Let this sink in for a moment: 1-in-10 sensitive, business-critical and compliance-related documents that your employees are currently sharing via cloud services are at high risk of loss or theft due to overexposure.
That’s data such as Personally Identifiable Information (PII), Payment Card Information (PCI), Protected Health Information (PHI), as well as source code for software applications.
The leakage of these documents could have devastating economic impact on an organization as well as serious repercussions with compliance regulators.
Blue Coat has just released its Q4 2015 Shadow Data Report from its Elastica Cloud Threat Labs. Analysis conducted using the Elastica CloudSOC platform provided insights into 63 million enterprise documents within leading cloud applications, including Microsoft Office 365, Google Drive, Salesforce, Box and others.
The level of financial risk shadow data is creating among organisations is significant. For the second half of 2015, the Elastica Cloud Threat Lab calculated that the potential financial impact on the average organisation from the leakage of its sensitive cloud data was $1.9 million (USD). Healthcare organisations face an even greater risk with a potential impact reaching as high as $12 million. The education sector also ranked high for financial risk at $5.9 million.

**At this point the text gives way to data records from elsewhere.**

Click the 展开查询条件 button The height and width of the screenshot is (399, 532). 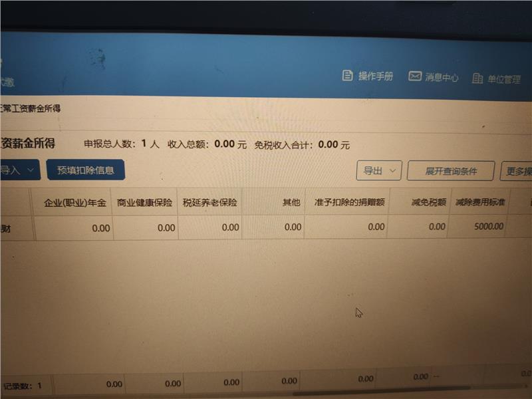click(x=451, y=171)
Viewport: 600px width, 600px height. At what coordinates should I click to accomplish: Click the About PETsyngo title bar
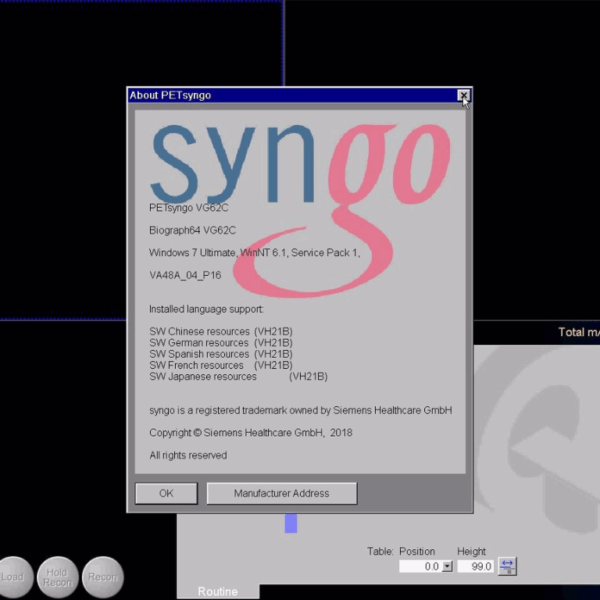pos(290,95)
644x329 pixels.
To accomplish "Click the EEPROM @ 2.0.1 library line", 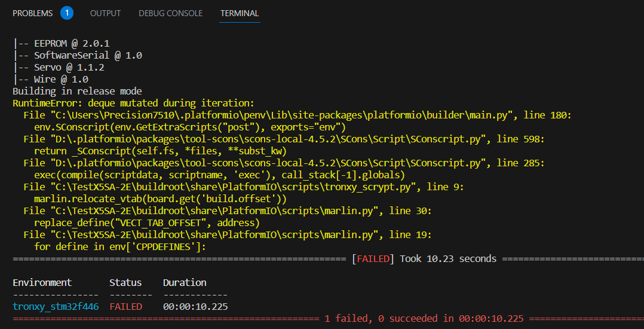I will tap(61, 44).
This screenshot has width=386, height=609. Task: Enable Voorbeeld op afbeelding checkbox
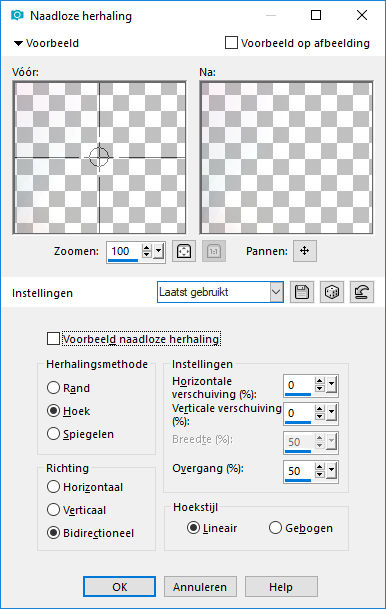click(x=231, y=43)
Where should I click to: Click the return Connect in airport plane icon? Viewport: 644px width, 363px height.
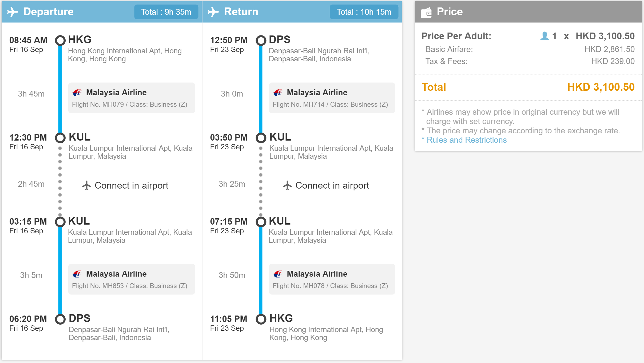click(287, 185)
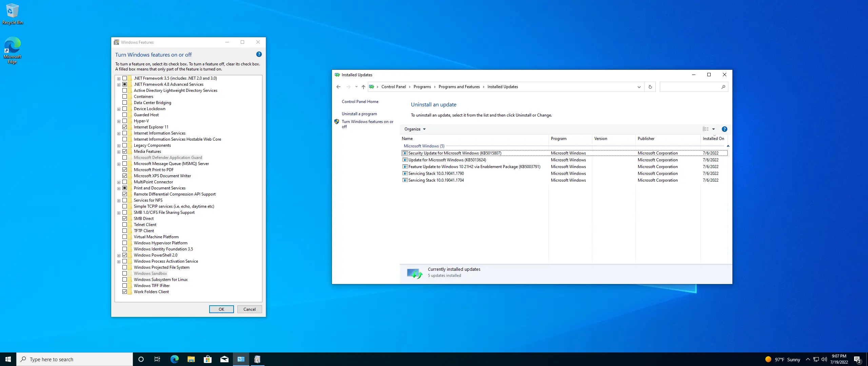Viewport: 868px width, 366px height.
Task: Click the Installed Updates help icon
Action: point(724,129)
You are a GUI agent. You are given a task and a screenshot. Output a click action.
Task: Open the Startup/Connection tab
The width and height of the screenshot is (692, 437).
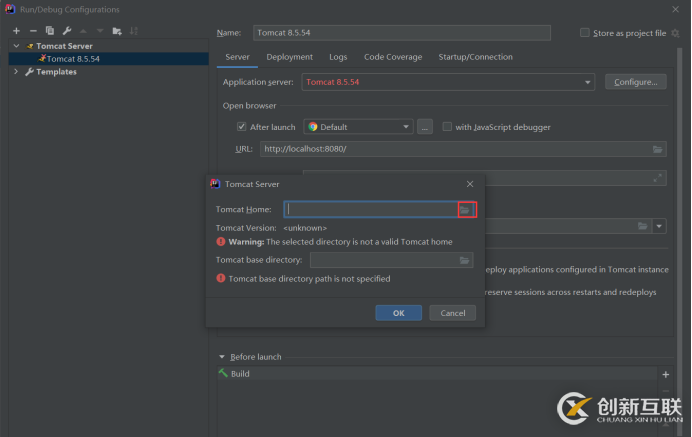tap(475, 57)
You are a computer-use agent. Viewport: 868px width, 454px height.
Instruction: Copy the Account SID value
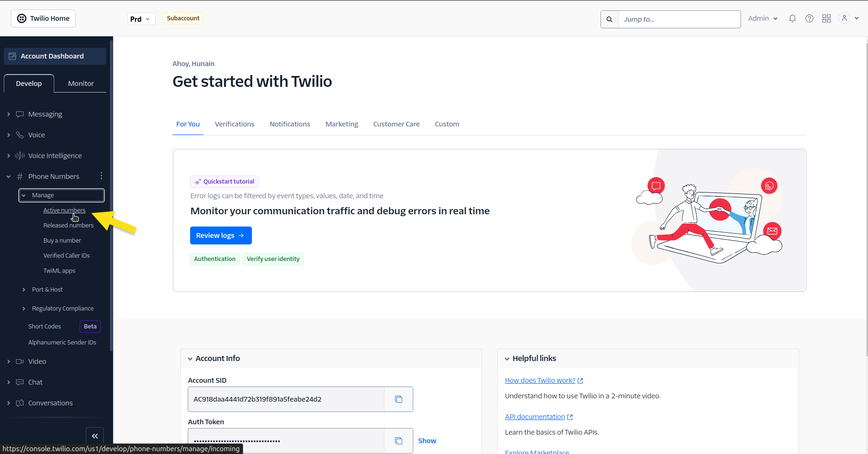click(399, 399)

Most IT experts are aware of the security challenges posed by “Shadow IT” — the use of IT systems and applications without the knowledge or explicit consent of an organisation’s IT department.
Once an organisation decides to embrace particular apps, so called “sanctioned apps,” there is a critical need to understand Shadow Data. Shadow Data refers to all the sensitive content that users are uploading, storing and sharing via cloud apps, even in sanctioned cloud apps — often without the oversight and knowledge of IT or security personnel. In other words, just because your organisation has selected a robust file sharing app, like Box or Office 365, it does not mean you are out of the woods in terms of data governance or compliance liability.

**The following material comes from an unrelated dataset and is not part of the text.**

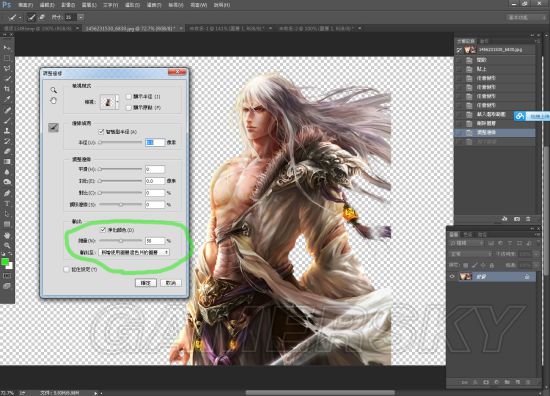Screen dimensions: 550x396
Task: Pick the Type (T) tool
Action: click(7, 203)

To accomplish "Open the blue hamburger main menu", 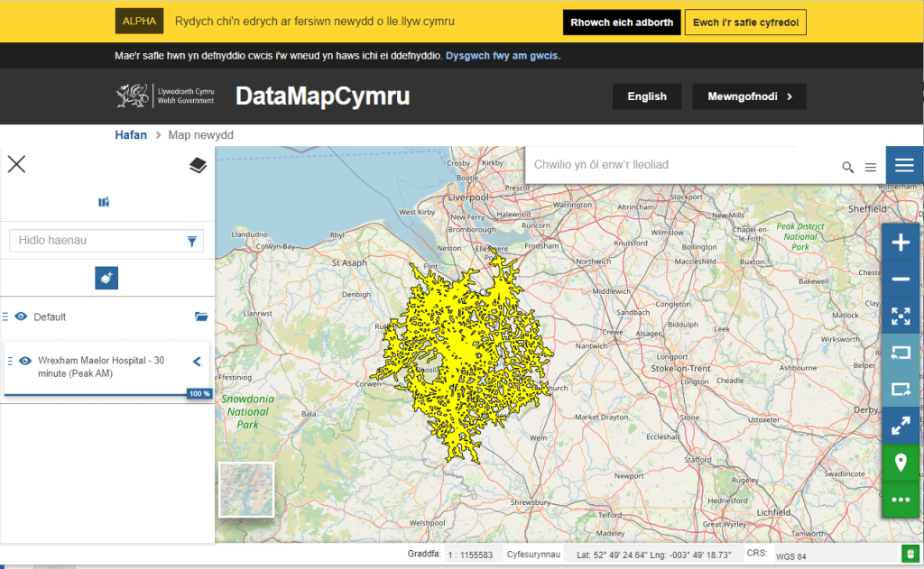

Analysis revealed that there were three primary threats facing organisations using sanctioned and unsanctioned cloud apps: data exfiltration (theft), data destruction, and account takeover. To no one’s surprise, exfiltration was the most frequent threat at 77 per cent; what’s interesting to note are the methods by which exfiltration is taking place: anomalous frequent emails sent, anomalous frequent sharing, anomalous frequent downloads, and anomalous frequent previews. The latter may suggest users are taking screenshots of sensitive data.
Among the most salient findings was that organisations are not aware that 26 per cent of documents stored in cloud apps are broadly shared, meaning that any employee can access them; that they are shared externally with contractors and partners; and, in some cases, publicly accessible and discoverable through Google search.
The threat of shadow data is on the rise as employees use cloud apps to share information within their organisations, among partners, and with customers.
Cloud app usage is up from 774 to 812 per organisation. The Elastica Cloud Threat Lab analysed the most popular cloud business applications and found that Microsoft Office 365 was the most widely used, knocking Twitter out of the top spot from earlier this year. The top 10 apps in use within enterprises today are:
1) Office 365
2) Twitter
3) YouTube
4) LinkedIn
5) Google Apps
6) Salesforce
7) AWS
8) Dropbox
9) Skype
10) Box.
We’ve reached a point in the security lifecycle where Shadow IT should no longer be the sole focus. In addition to getting a grip on cloud applications usage, it’s time to add knowledge of what information employees are sharing within those apps to that mix in order to stop high-risk exposures that lead to data breaches and regulatory violations.